A lot of thought goes into how the future of work will affect employees and jobs, but what about HR and the future of recruitment?
The world of work is changing, there’s no doubt about it. When thinking about the future of work and what it means for us as a society, the first thing we tend to think about is our jobs.
Will we still have jobs? Will technology affect those jobs? What will those jobs look like? But there’s another element to the future of work and that is the recruitment for those jobs.
Just as the roles themselves are changing, along with workplace practices and trends, so too is the way in which talent is recruited.
Even working within human resources (HR) is changing, and the challenges faced by recruitment staff must not be ignored when we discuss the future of work.

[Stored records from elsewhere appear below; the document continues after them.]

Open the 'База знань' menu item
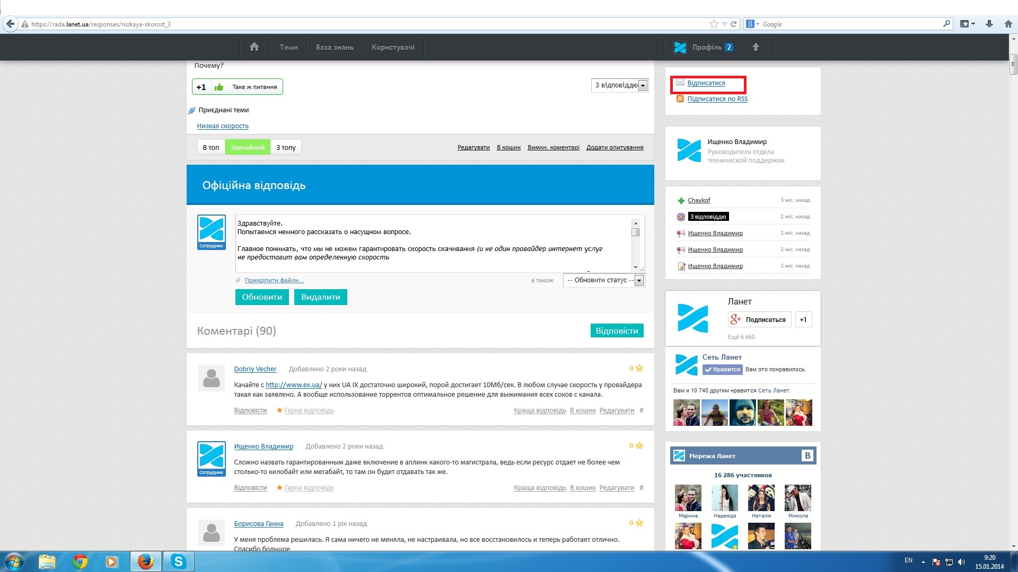The width and height of the screenshot is (1018, 572). [x=335, y=47]
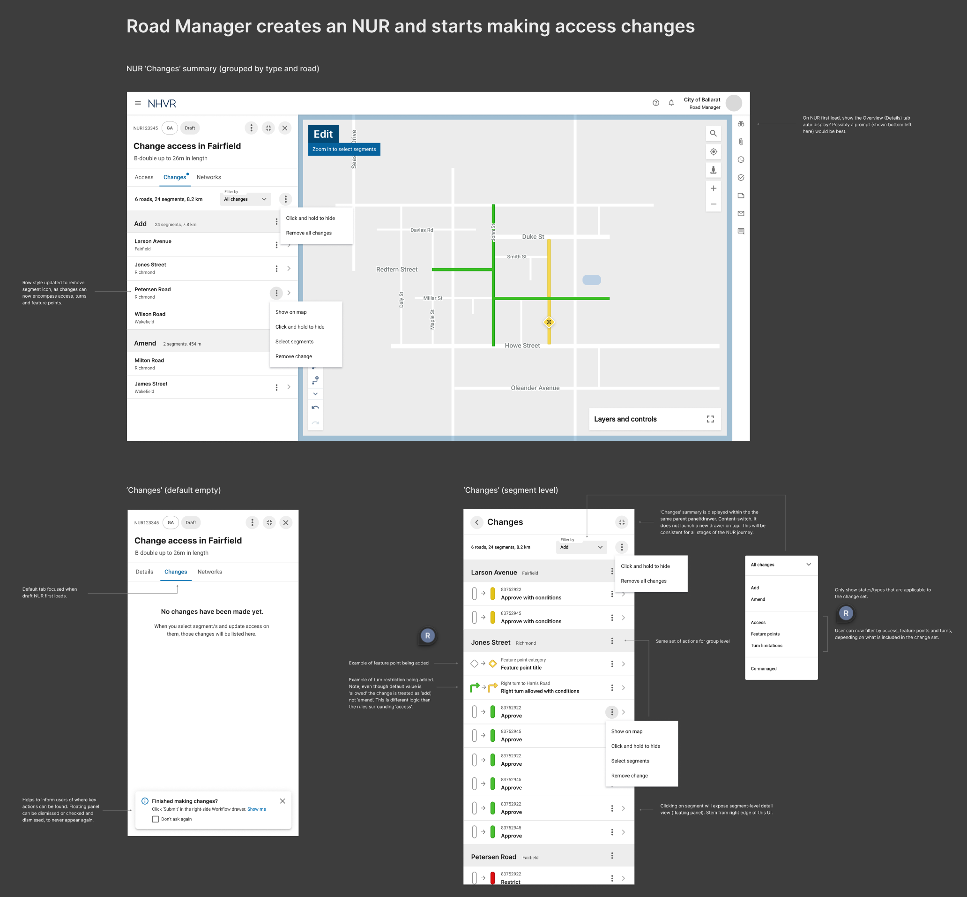Tick the Don't ask again checkbox

click(x=155, y=819)
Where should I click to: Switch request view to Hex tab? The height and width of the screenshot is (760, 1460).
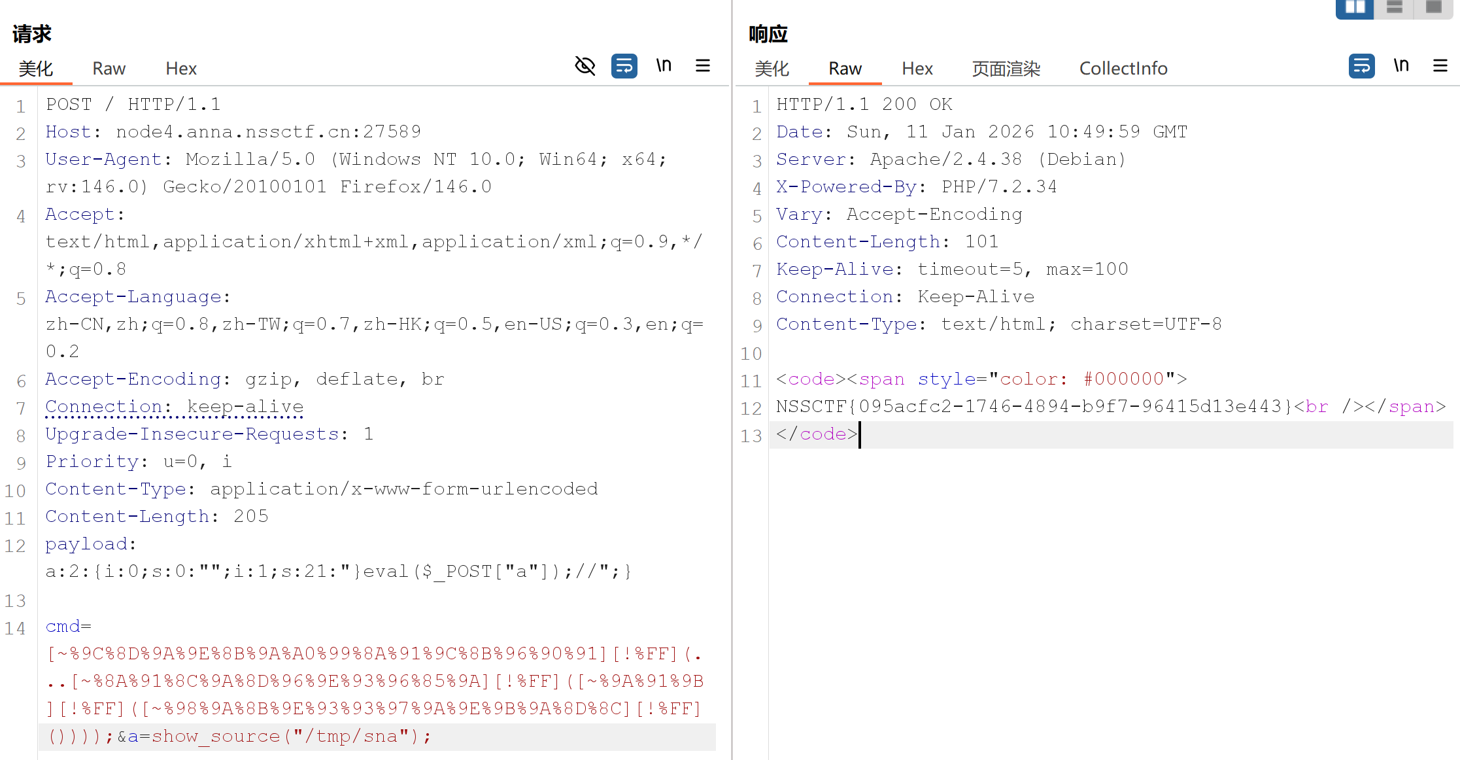pos(181,69)
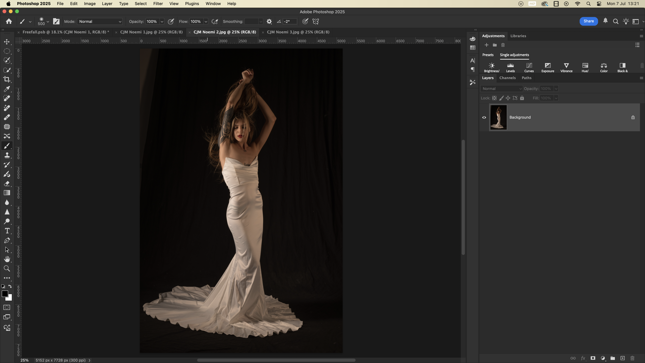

According to the Deloitte Human Capital Trends survey, talent acquisition is one of the key change areas of 2017, along with the need for organisations to focus on leadership, culture, and learning and development programmes.

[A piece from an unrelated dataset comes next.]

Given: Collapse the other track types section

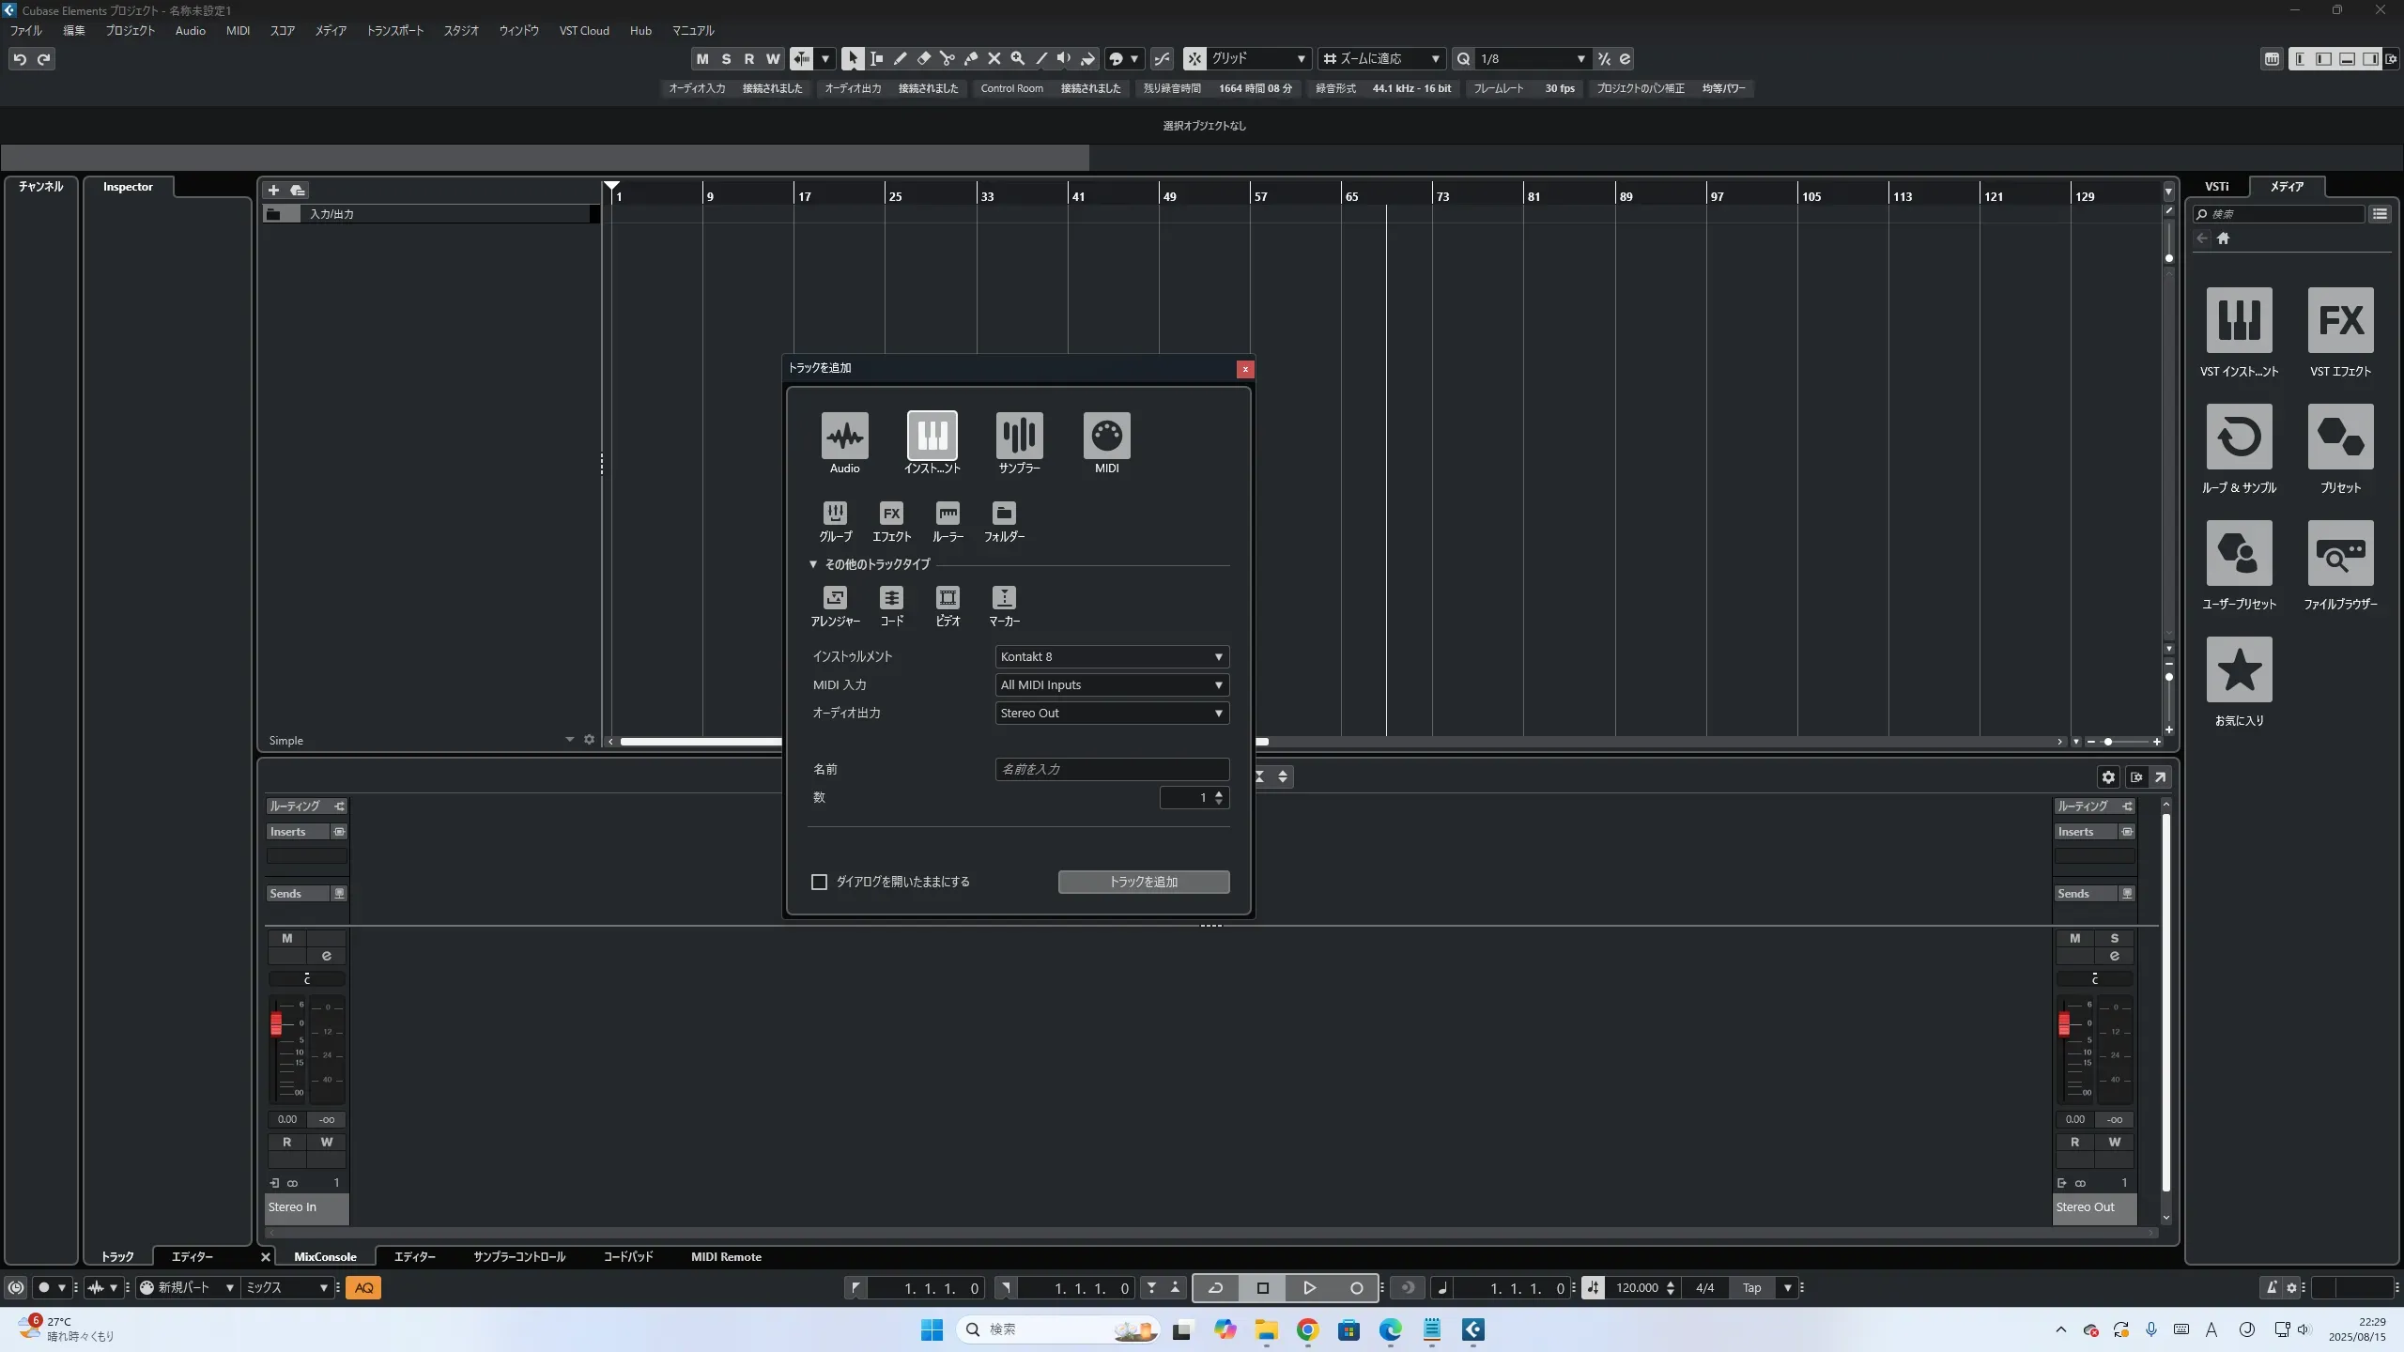Looking at the screenshot, I should (x=813, y=564).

Alison Gill is a senior manager in human resources at Deloitte. She said attracting and retaining top talent with the right skills to meet business objectives will continue to be a huge challenge for recruitment teams.
‘Historically, recruitment was seen as a HR activity. Today, recruitment must be a business priority’
– ALISON GILL
“More so, ensuring that top talent is the right cultural fit for the organisation is key to ensuring that you have a high-performing and engaged workforce.”
Gill also believes that building psychological and emotional connections plays a pivotal role in attracting and retaining top talent.
“Do people feel aligned with the organisational culture? Do they feel that they can learn, develop and progress? Can they make a positive impact at work? Are they being rewarded and recognised fairly? These are all key questions that organisations must address,” she said.
“Historically, recruitment was seen as a HR activity. Today, recruitment must be a business priority. At a time when employees are seeking out their next career move with an employer of choice, rather than the other way around, a strong employer brand is critical.”
Gill said it’s extremely important for businesses to be visible to candidates. In order to recruit top talent, companies need to show not only the type of work they do, but also what it’s like to work there.
“Businesses need to present a compelling offering, building meaningful connections that will satisfy candidates’ need for professional development and desire to make a positive impact on society,” she said.
‘A strong employer brand is critical’
– ALISON GILL
Work-life balance and employee wellbeing will also play a key role in recruiting and retaining the best talent. Gill said that as the future of work edges closer to the present, recruitment teams will have an essential role to play now more than ever.
“The first step is attracting the interest of prospective candidates,” she said. “The recruitment process is merely the final stage of a carefully considered candidate attraction and engagement strategy. The war for talent is on!”